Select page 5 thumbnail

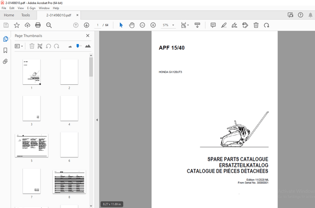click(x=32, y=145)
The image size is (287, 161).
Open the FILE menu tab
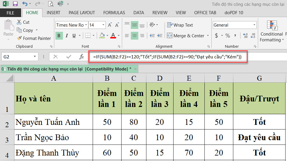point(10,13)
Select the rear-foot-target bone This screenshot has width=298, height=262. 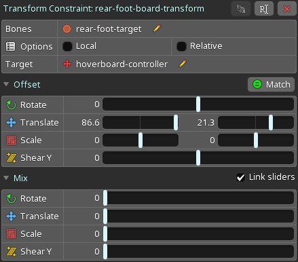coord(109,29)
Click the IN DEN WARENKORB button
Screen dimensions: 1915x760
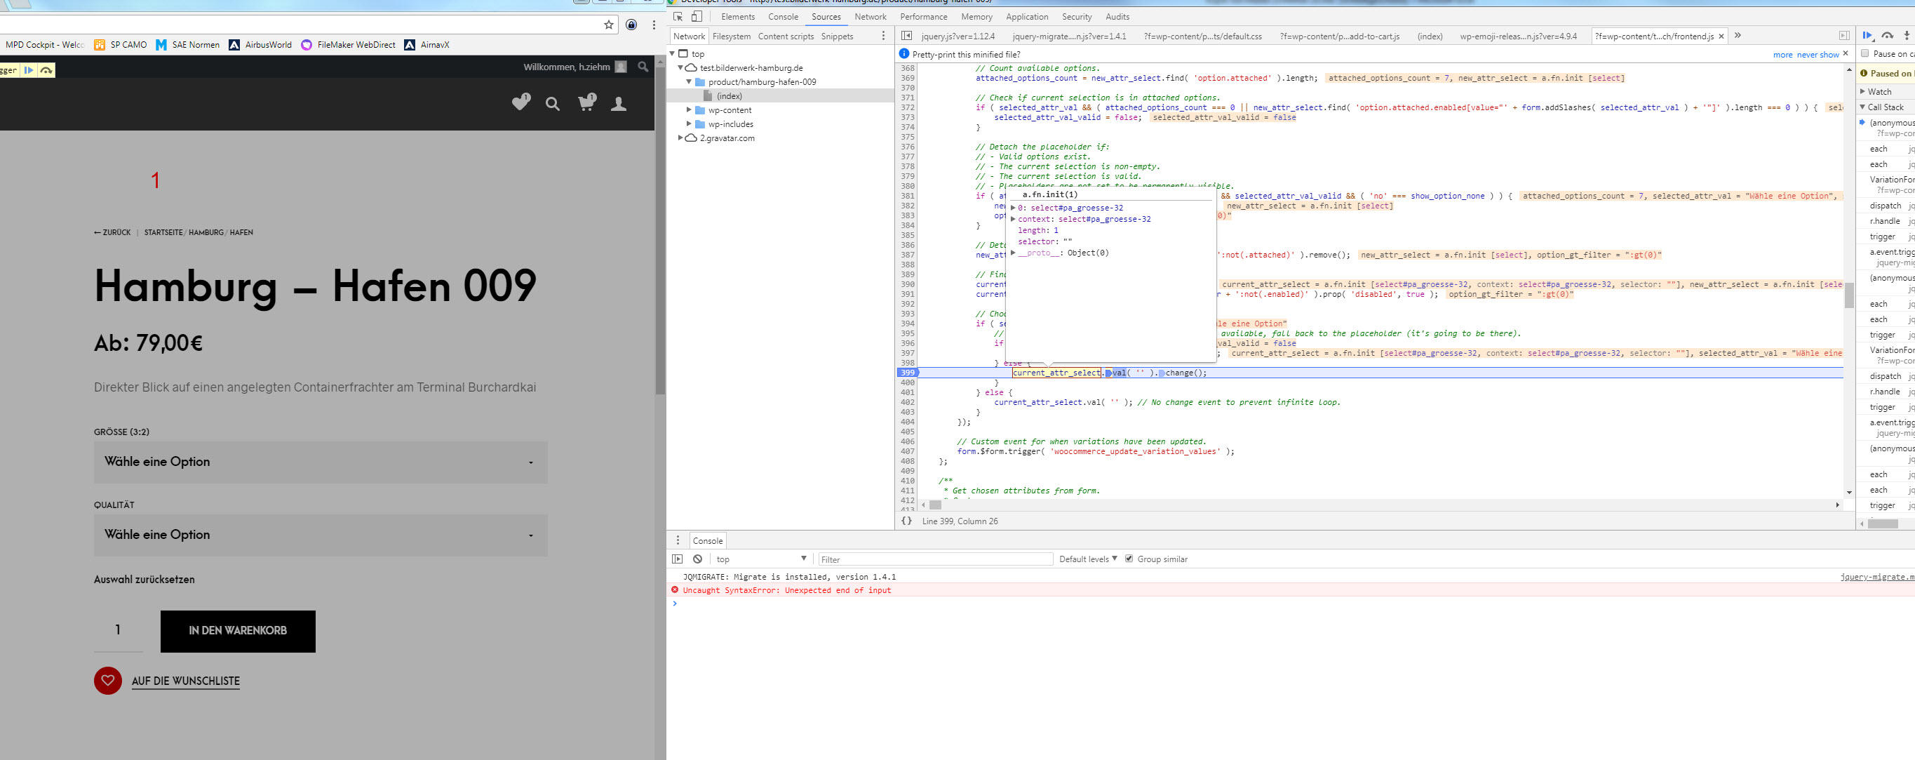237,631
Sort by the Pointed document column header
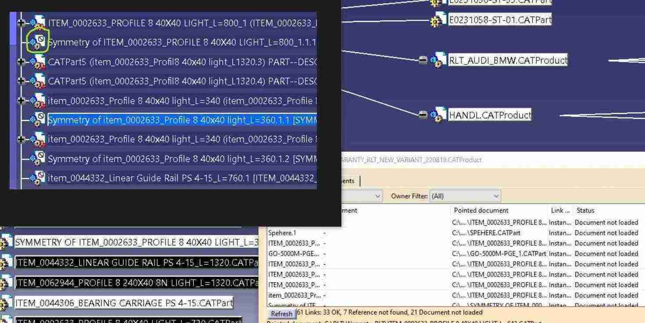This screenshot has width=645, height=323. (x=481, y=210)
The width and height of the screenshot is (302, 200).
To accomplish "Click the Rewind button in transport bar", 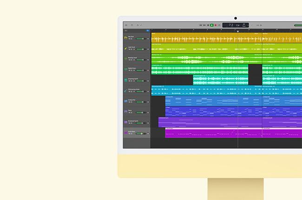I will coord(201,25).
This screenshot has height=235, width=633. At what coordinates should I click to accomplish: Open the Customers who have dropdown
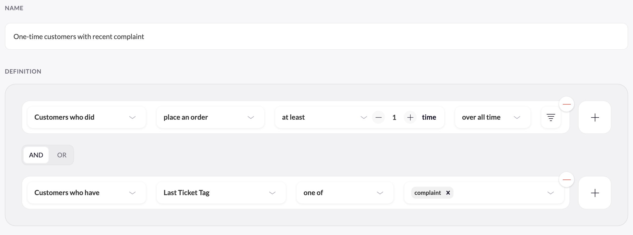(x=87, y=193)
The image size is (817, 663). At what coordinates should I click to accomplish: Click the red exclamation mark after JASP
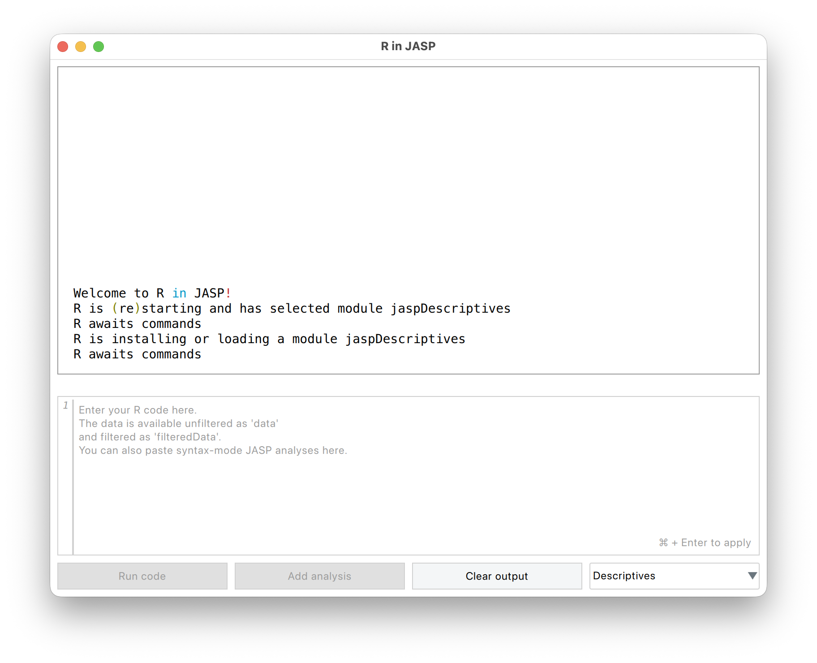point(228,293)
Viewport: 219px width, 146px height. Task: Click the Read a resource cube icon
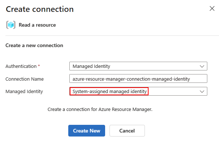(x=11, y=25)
....................
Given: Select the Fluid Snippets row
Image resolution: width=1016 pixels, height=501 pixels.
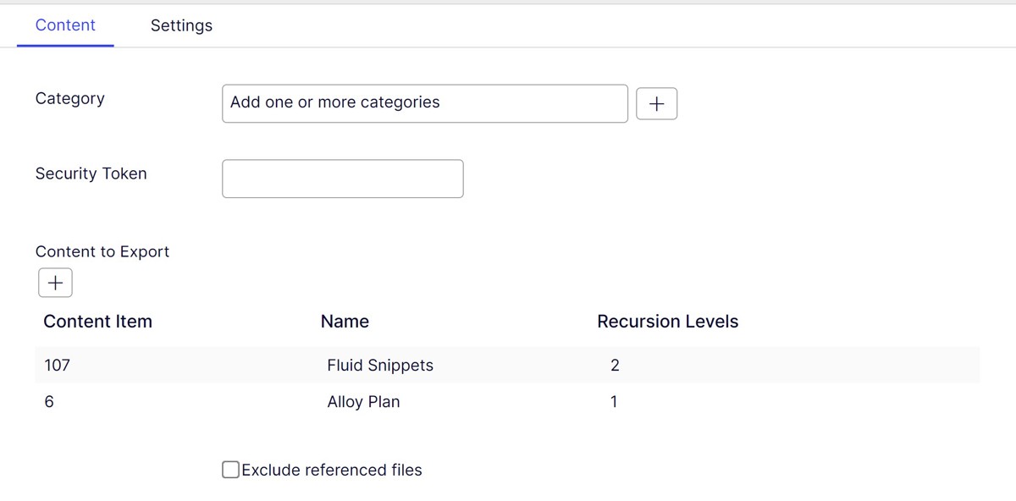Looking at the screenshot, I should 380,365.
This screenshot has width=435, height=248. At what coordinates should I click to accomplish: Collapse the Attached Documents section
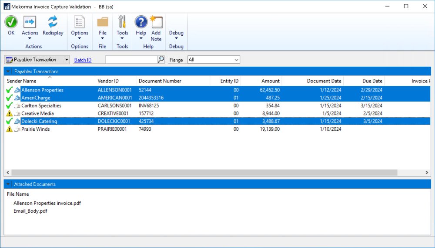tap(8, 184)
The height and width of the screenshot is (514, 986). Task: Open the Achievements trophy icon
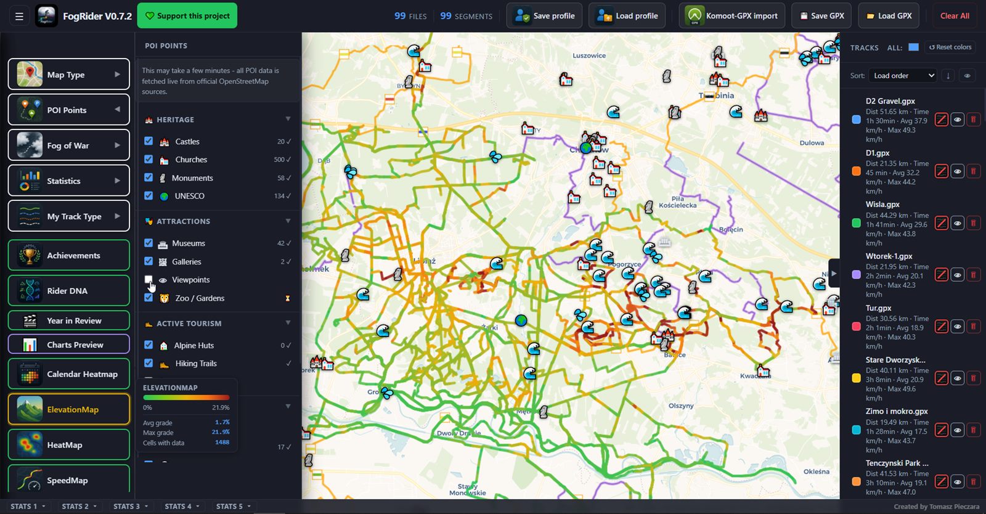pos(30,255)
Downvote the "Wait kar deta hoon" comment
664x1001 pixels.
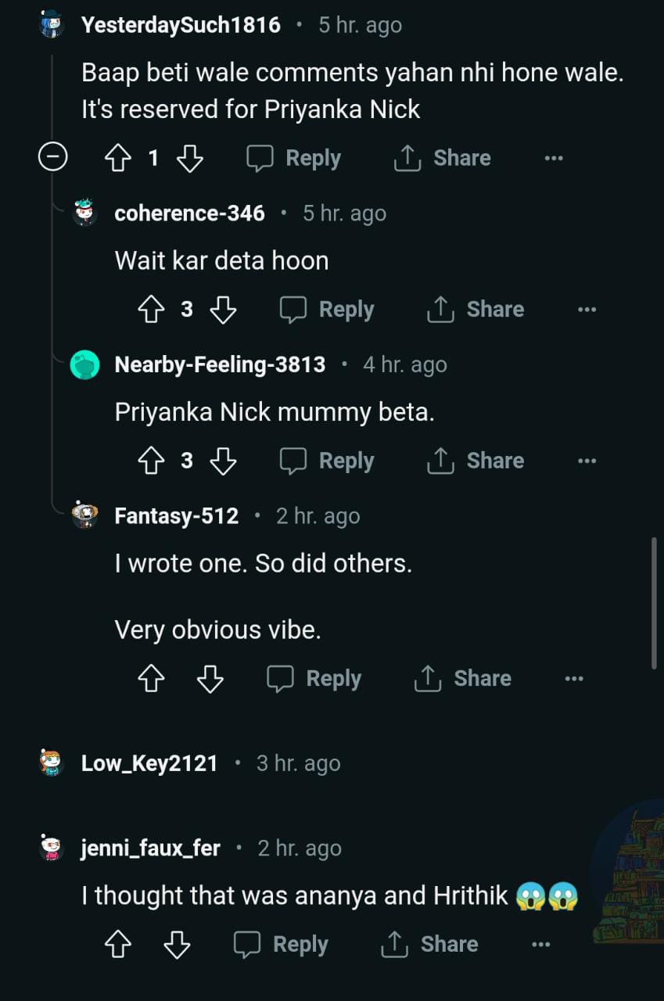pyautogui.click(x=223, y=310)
....................
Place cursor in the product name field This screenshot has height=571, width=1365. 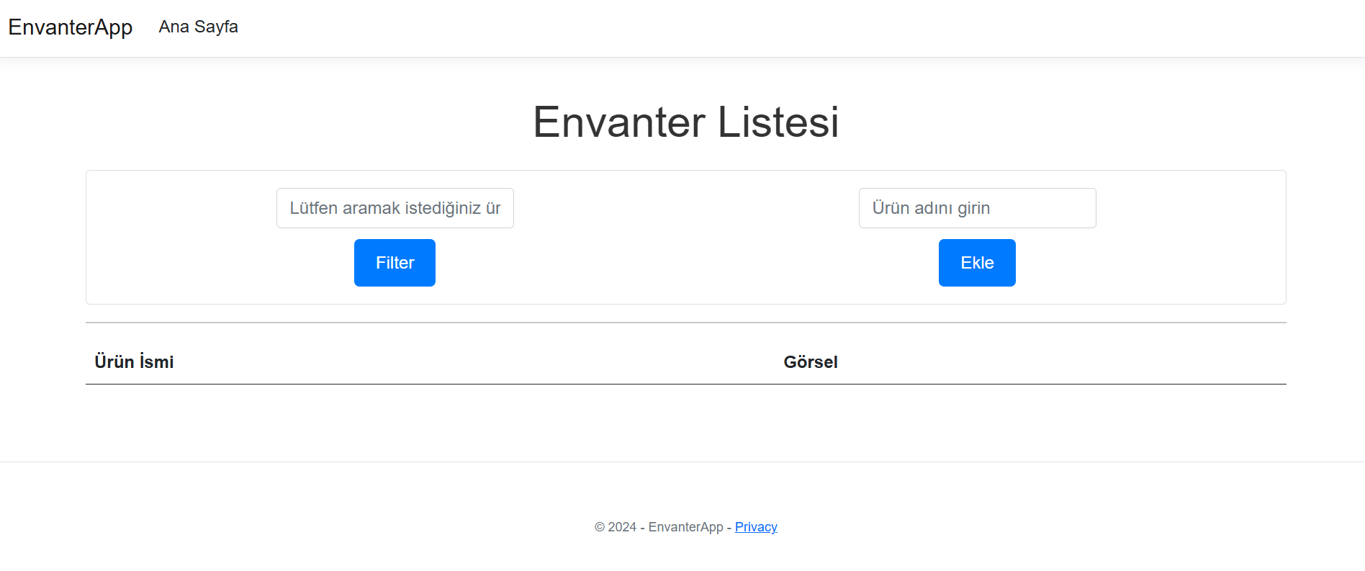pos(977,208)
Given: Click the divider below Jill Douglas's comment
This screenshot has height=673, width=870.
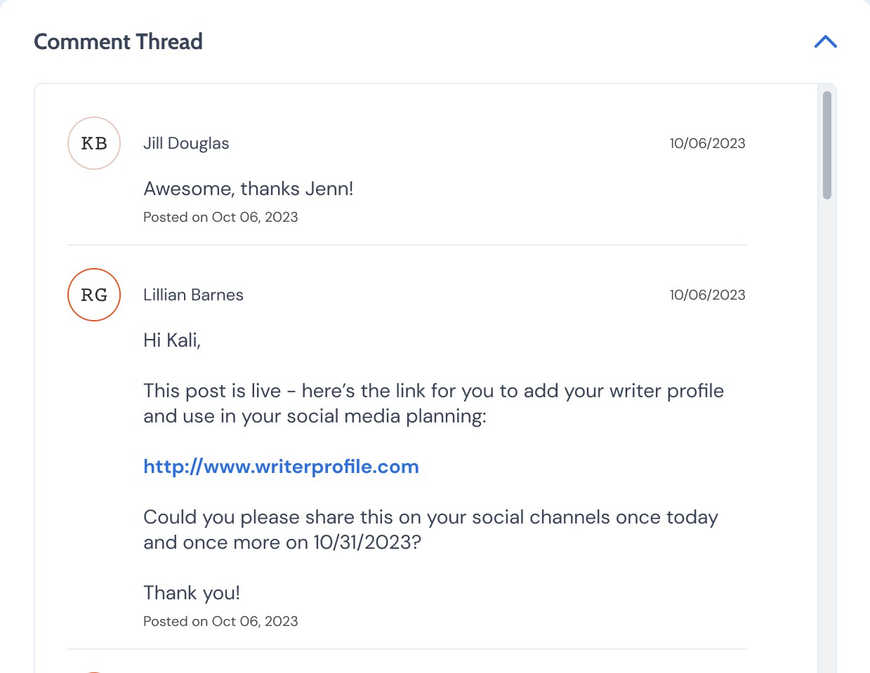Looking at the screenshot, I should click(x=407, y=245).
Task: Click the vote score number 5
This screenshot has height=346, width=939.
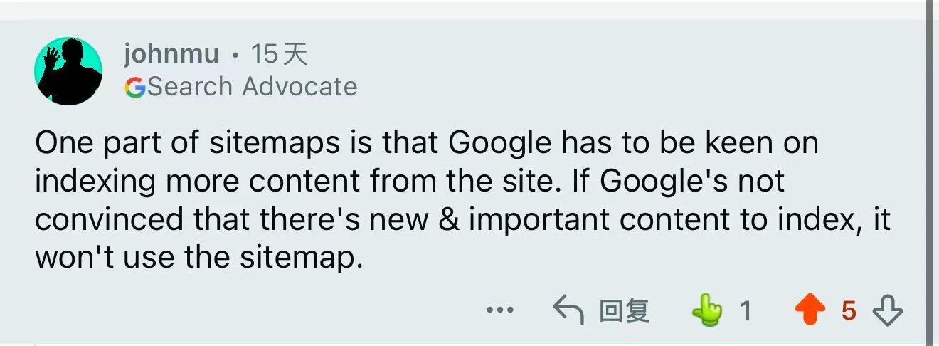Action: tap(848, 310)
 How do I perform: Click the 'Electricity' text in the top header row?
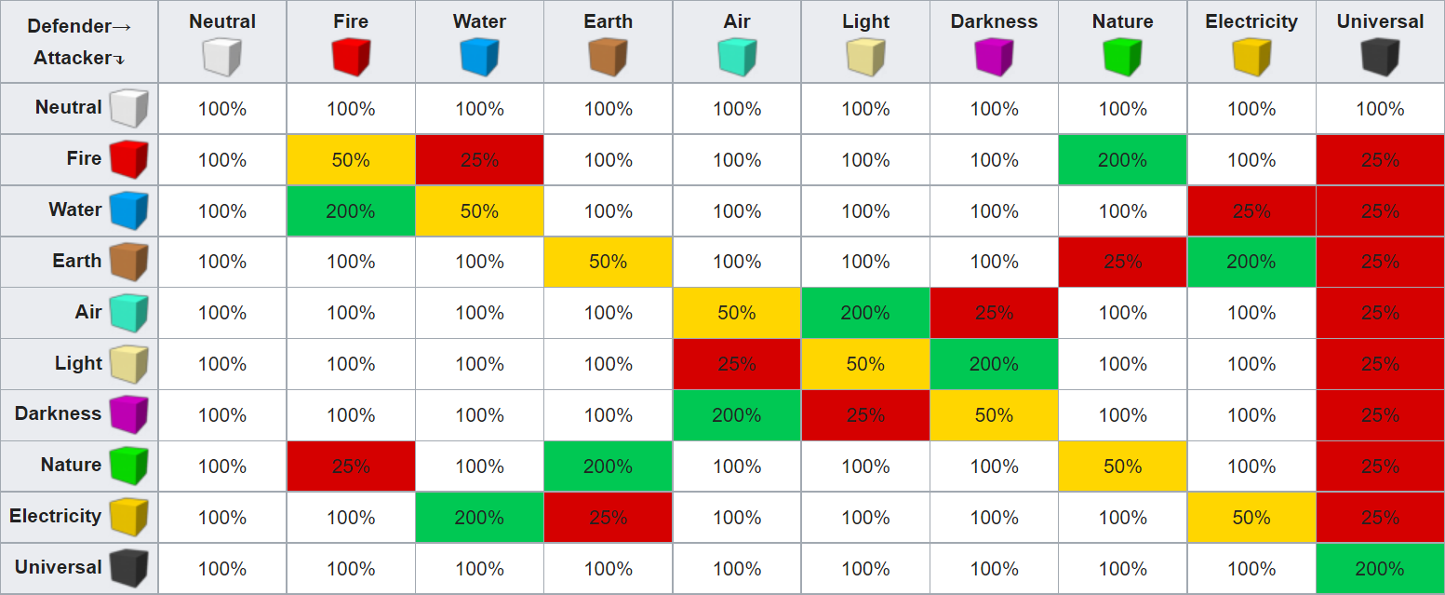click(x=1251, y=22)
....................
* [SET PROBLEM]: Present the lines from the one with "Task: Click the vote score number 5" through the one with "click(x=1251, y=22)" as a Markdown table with the columns Row and Line, numbering each line and skipping any blank ones. Leave the pictures out.

* [RIGHT ANSWER]:
| Row | Line |
|---|---|
| 1 | Task: Click the vote score number 5 |
| 2 | This screenshot has height=346, width=939. |
| 3 | Action: tap(848, 310) |
| 4 |  How do I perform: Click the 'Electricity' text in the top header row? |
| 5 | click(x=1251, y=22) |